DECkNO was officially launched on the 15 October 2019 at the Social & Policy Sciences Department, with talks by Ana C Dinerstein (SPS, Bath), Dr Luisa Enria (now Assistant Professor, London School of Hygiene & Tropical Medicine, London) and María José Ventura Alfaro (PhD candidate SPS, Bath). The event was held as part of the SPS Research Seminar Series and was sponsored by the Standing Seminary in Critical Theory (SSCT). The event was attended by 90 staff and students from the Faculty of Humanities & Social Sciences (Psychology, POLIS, School of Management, Education), the University Learning and Teaching Team, and from outside Bath (Bristol, Cardiff)

Background

The term decolonising is rapidly conquering several academic as well as practitioner and activist domains, acquiring new meanings that depart from those identified with anti-colonial political struggles for liberation. While there is a risk of using the term decolonial as a ‘metaphor for the things we want to do to improve our societies’ (Tuck and Yang 2012), decolonial discourses are exposing the limitations of social sciences to understand the Eurocentrism that prevails in social sciences.
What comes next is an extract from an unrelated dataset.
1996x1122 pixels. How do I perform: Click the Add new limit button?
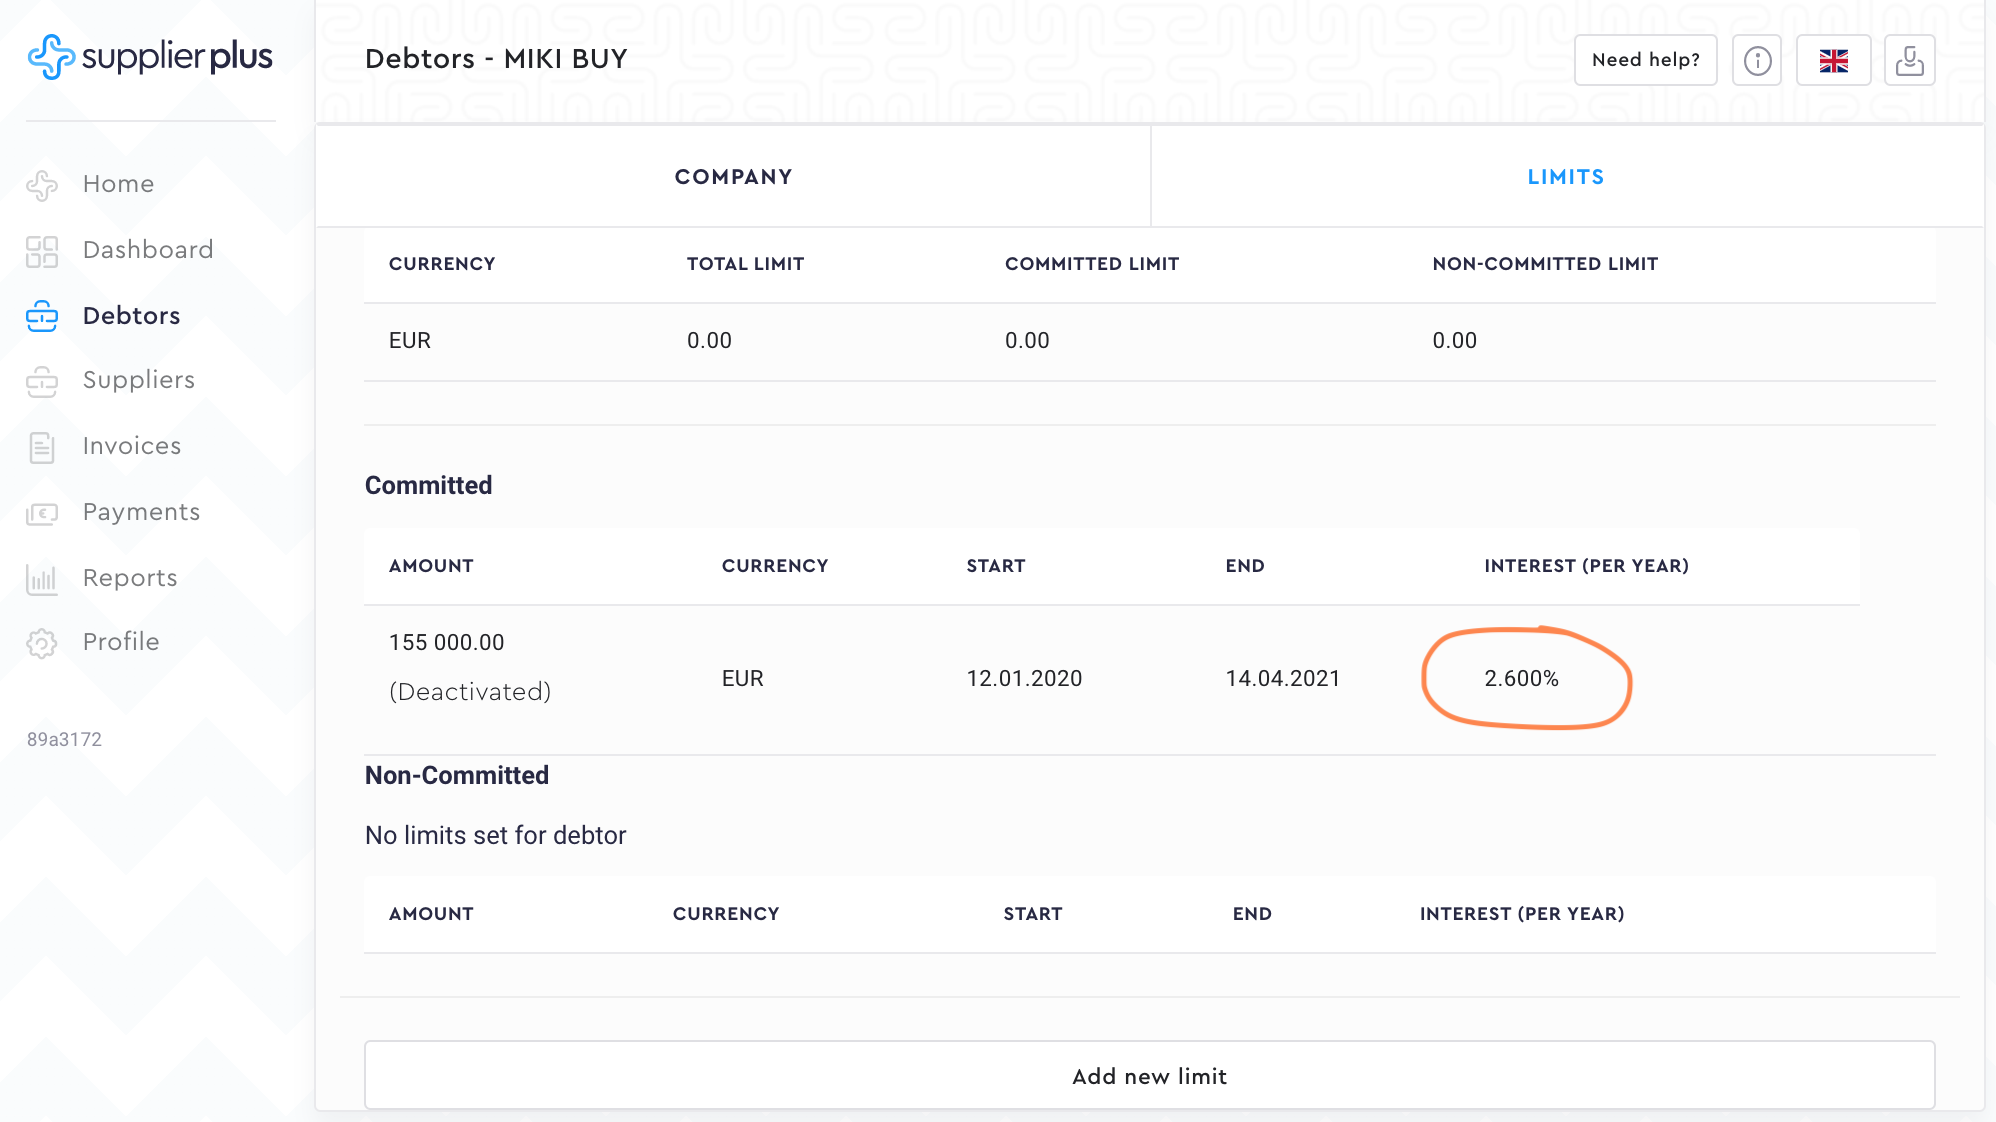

We are witnessing the growing importance of a plural movement that demands the decolonisation of knowledge in the modern University for it can have a positive impact on the learning process as well as on other spheres of society, leading to social transformation.

DECkNO aims to open a space to deconstruct and unlearn the Eurocentric episteme of social sciences and to enrich sociological theory and research practice by means of the creation of what Professor Boaventura de Sousa Santos calls an ‘ecology of knowledges’ that exist in the world.

Speakers

Ana C Dinerstein is a Reader in Sociology at the University of Bath. She is a critical theorist and a feminist decolonial open Marxist and has created the field of research called the ‘global politics of hope’ to analyse the contemporary contradictory and creative processes of social political economic and cultural transformation led by social movements today. She writes about work and post work, social resistance, utopia, and critical theory based on Ernst Bloch’s principle of hope (contemporary uses of Ernst Bloch’s principle of hope).  Her publications include The Labour Debate (2002, co-editor and author); The Politics of Autonomy in Latin America: The Art of Organising Hope (Palgrave, 2015) and Social Sciences for An Other Politics: Women Theorising without Parachutes (editor and author, 2016). She is co-editor (with John Holloway) of Open Marxism 4: Against a Closing World (Pluto Press, 2019).
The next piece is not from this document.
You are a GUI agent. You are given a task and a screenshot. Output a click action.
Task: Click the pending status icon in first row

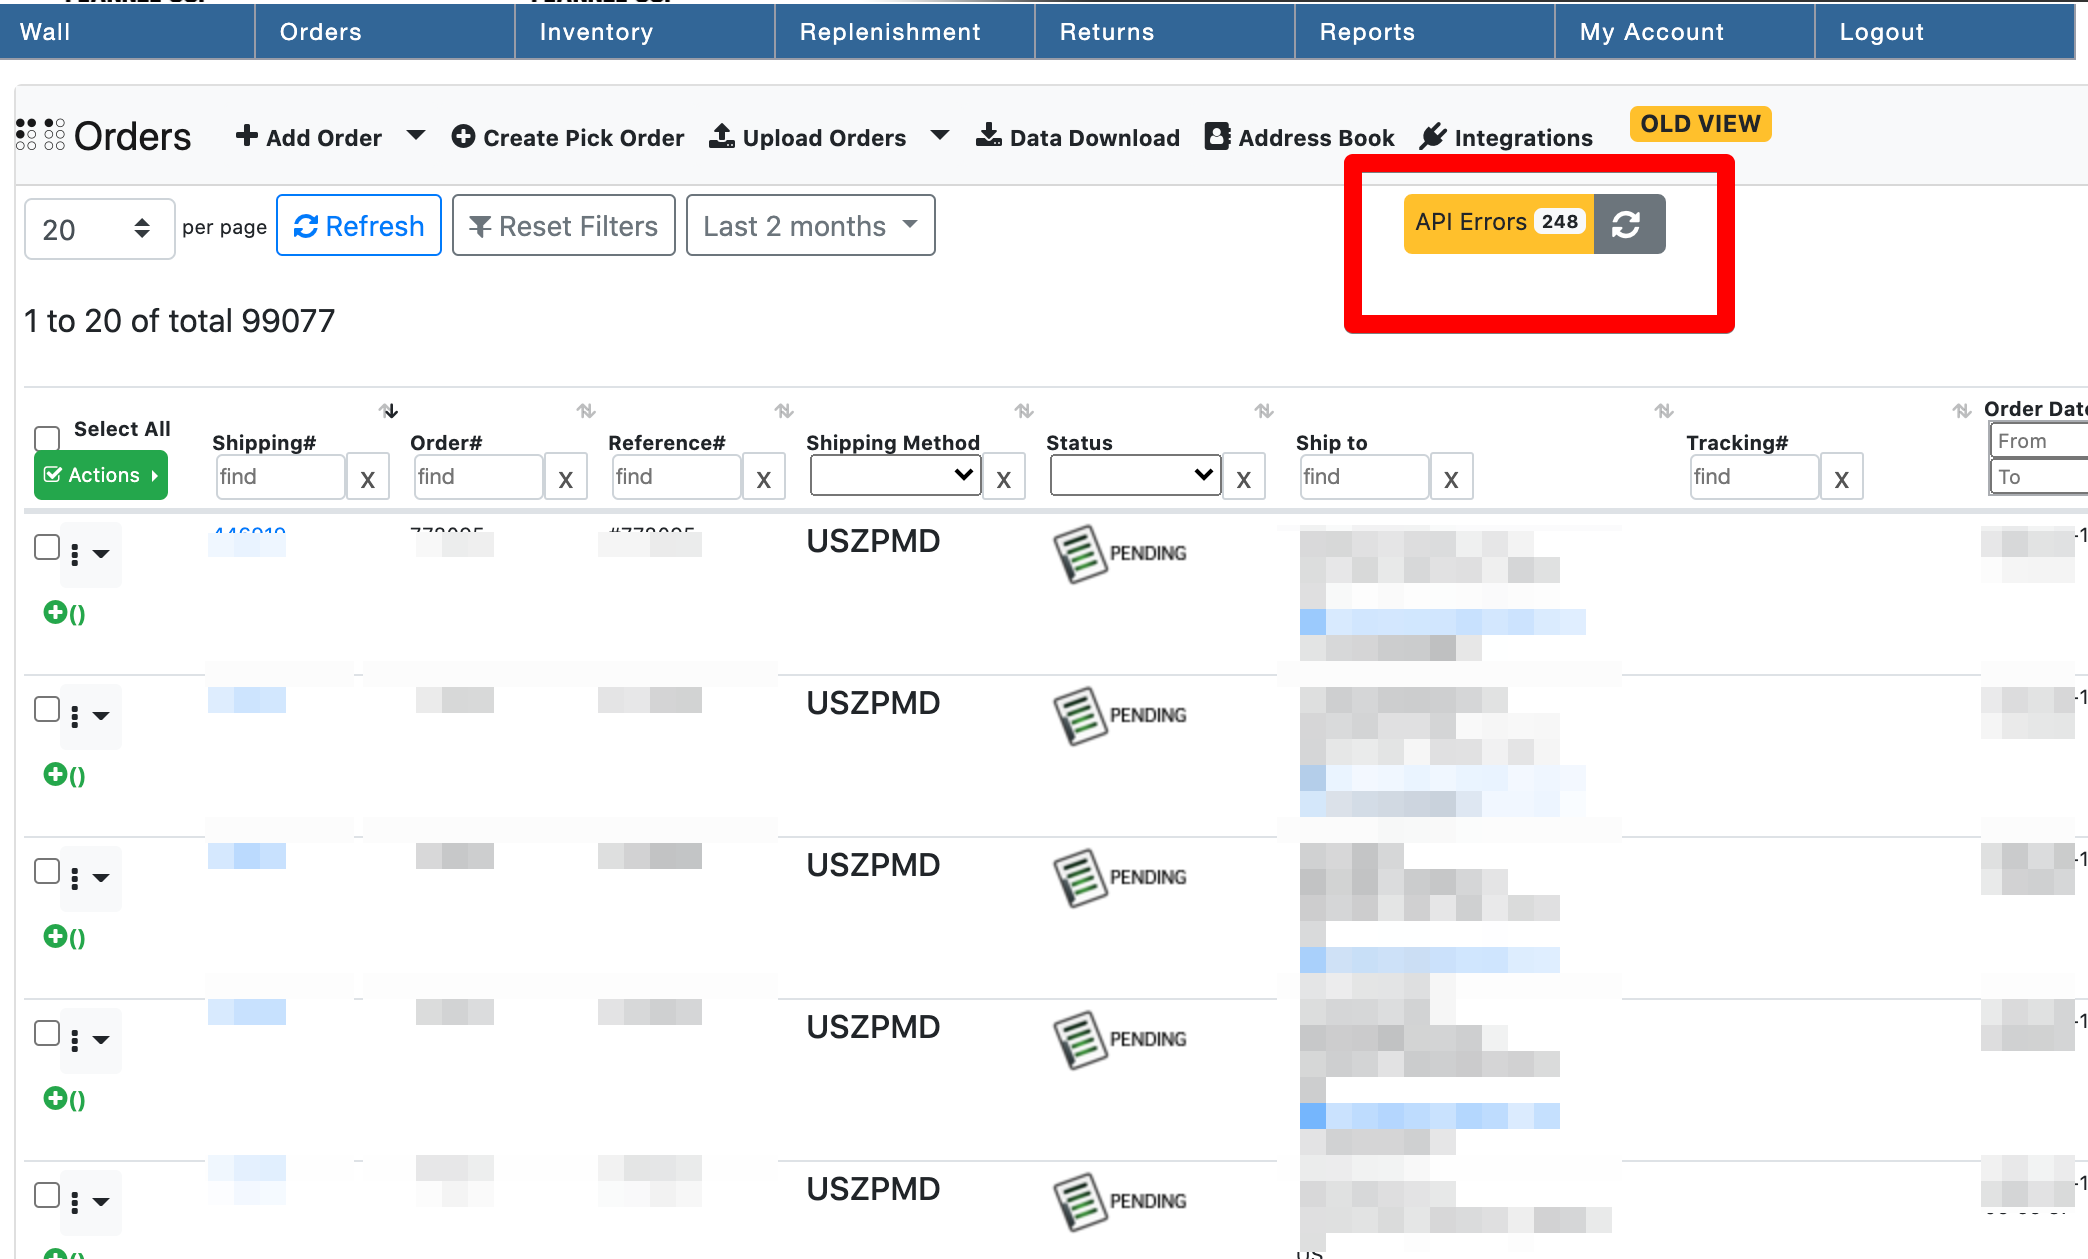point(1080,553)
María José Ventura Alfaro (MPhil/PhD Candidate) is an ESRC-funded PhD student in the field of Development Studies, Department of Social & Policy Sciences, University of Bath. Her research offers a feminist analysis of the contemporary violence against women or Feminicide and social movements’ action in contemporary Mexico.

Luisa Enria is a Lecturer in International Development at the London School of Hygiene and Tropical Medicine, where her research focuses on Sierra Leone and aims to produce ethnographic accounts of how people experience, engage with and resist development and humanitarian interventions in their daily lives. Informed by her research during and after the West African Ebola outbreak, Luisa’s work also engages with the possibilities and tensions at the interface between anthropology and global health during emergencies. Her recent ESRC Future Research Leaders Fellowship, States of Emergency: Citizenship in Crisis in Sierra Leone, explored the effects of crisis management, including militarisation, on state-society relations in the aftermath of Ebola. Her book, The Politics of Work in a Post-Conflict State: Youth, Labour and Violence in Sierra Leone was published with James Currey 2018. Her current projects focus on emergency preparedness and social science engagement in outbreak response.